🗝️ Sanity classics: Bring on the horror
Horror as exposure therapy.
These season breaks are a great opportunity to revisit some of my most popular stories over the past three years. Today's edition was occasioned by the first images from scary movie maker Robert Eggers's Nosferatu, which is being hyped as an "old school Gothic horror" film in the tradition of the 1922 vampire classic of the same name. I don't usually have the stomach for horror, but during the pandemic, and over all manner of terrifying crises since, I have found a weird comfort in this genre. Some of you from this community have echoed my experience. What might this phenomenon tell us about human psychology? (Fun fact: Eggers is married to clinical psychologist Alexandra Shaker, who's known to be a major influence on him.) Go have a read and let me know if it rings true to you as well.

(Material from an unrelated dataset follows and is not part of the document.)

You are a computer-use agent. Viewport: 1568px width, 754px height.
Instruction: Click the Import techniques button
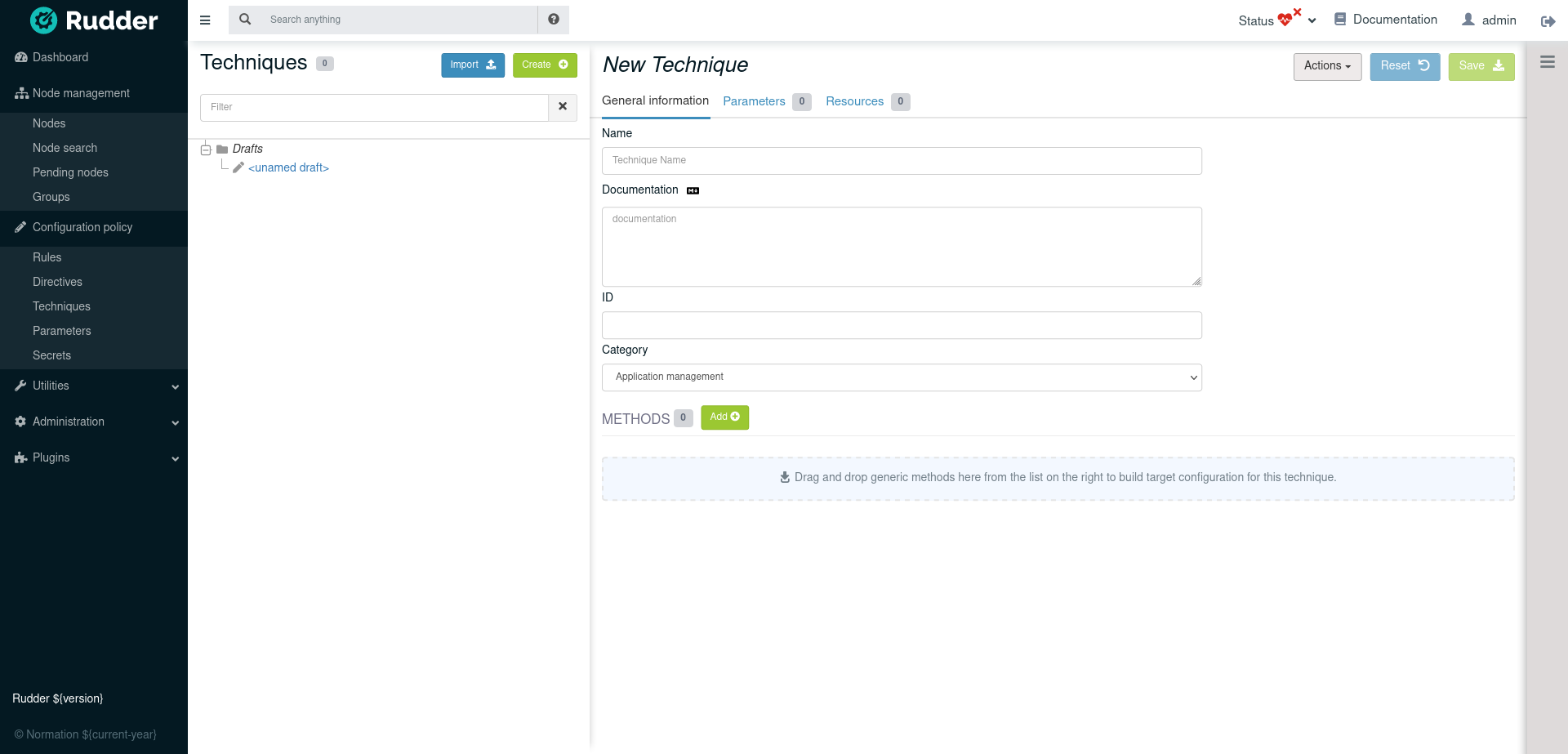[472, 65]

PS: There's only one antidote to the horrors that an indie creator must face everyday: Your support. Click one of the buttons below and help Sanity survive.
Fear is like matter. It is neither created, nor destroyed. It only changes form. Fun, joy, happiness. Those feelings you need to work hard to manufacture. Not fear. Fear is always close. It lies just one uncurled toe away.

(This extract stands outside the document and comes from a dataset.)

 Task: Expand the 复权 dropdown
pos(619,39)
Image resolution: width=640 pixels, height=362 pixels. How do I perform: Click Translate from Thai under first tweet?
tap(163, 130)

I've hated manufactured fear, fear as entertainment, for as long as I can remember. In a children's magazine, I read about a young man who spent a night in the Tower of London as a dare; he was haunted by such nightmares that when he woke up next morning, all his hair had turned white. This kind of bravado frustrates me. Why be so desperate to seek out horror when it's coming for us all anyway?

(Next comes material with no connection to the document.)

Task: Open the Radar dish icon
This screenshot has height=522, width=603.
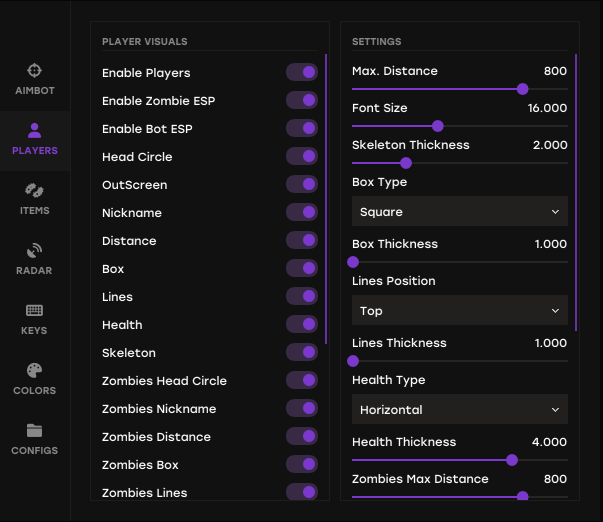Action: tap(35, 250)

You'd avoid going to the doctor to find out what that lump in your neck is, but you have no problem going down the ladder to the abandoned basement gurgling with the sounds of death, all alone, in the middle of the fucking night? How does that make any sense?
I've mostly ever watched horror movies under peer pressure. Everyone knows it's a bad idea. I dig my nails into whoever is unlucky enough to sit next to me, pre-empt the creakiness of doors and floorboards by parodying the sounds myself, talk constantly and laugh and make predictions loudly so that nothing can catch me by surprise. Horror turns me into a total nuisance.
Which is why this past week has unsettled me. The omens began last Wednesday. As I prepped lunch, I wanted to watch something mindless. It wasn't until half an hour later, when my wife walked into the kitchen to fill a bottle, that it properly dawned on me what I'd decided to watch:
Jordan Peele's Us, the story of Americans' oppressed underground doppelgangers who rise up in revolt, scissors in hand. It's very not mindless. It's also the kind of stuff you couldn't have paid me to watch, and now here I was, chopping onions, frying potatoes, and enthusiastically taking in jump scares, even replaying some scenes again and again to clarify missed details.